I'm not sure the comment is about the functionality of the function as
much as the addressing. Seems to be about setting up a multicast GRE
configuration.

> > Maybe for those
> > cases we need to look at adding an unsigned int argument to
> > virtio_net_hdr_to_skb in which we could pass 0 for the unused case or
> > dev->hard_header_len in the cases where we have something like
> > af_packet that is transmitting over an ipgre tunnel. The general idea
> > is to prevent these virtio_net_hdr_to_skb calls from pointing the
> > csum_start into headers that userspace was not responsible for
> > populating.
>
> One issue with that is that dev->hard_header_len itself is imprecise
> for protocols with variable length link layer headers. There, too, we
> have had a variety of bug fixes in the past.
>
> It also adds cost to every user of virtio_net_hdr, while we only know
> one issue in a rare case of the IP_GRE device.
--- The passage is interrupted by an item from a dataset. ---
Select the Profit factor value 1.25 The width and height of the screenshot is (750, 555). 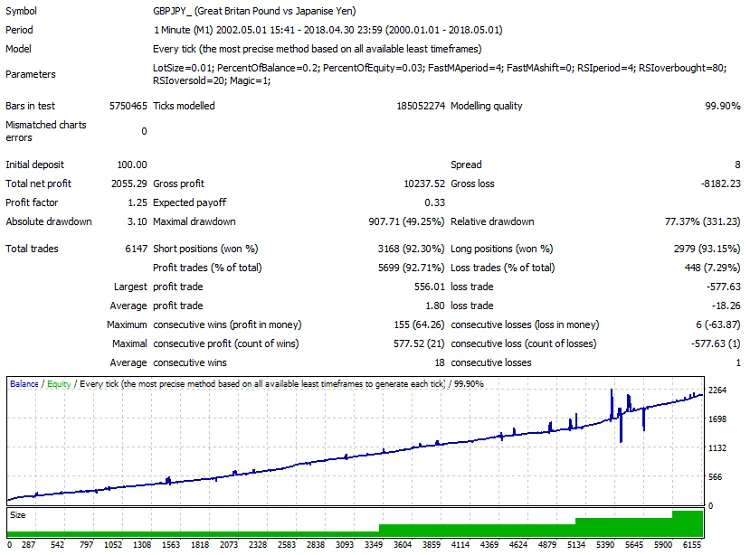(x=137, y=203)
Quick question, the assumption is that the checksum should always be
performed starting no earlier than the transport header right? Looking
over virtio_net_hdr_to_skb it looks like it is already verifying the
transport header is in the linear portion of the skb. I'm wondering if
we couldn't just look at adding a check to verify the transport offset
is <= csum start? We might also be able to get rid of one of the two
calls to pskb_may_pull by doing that.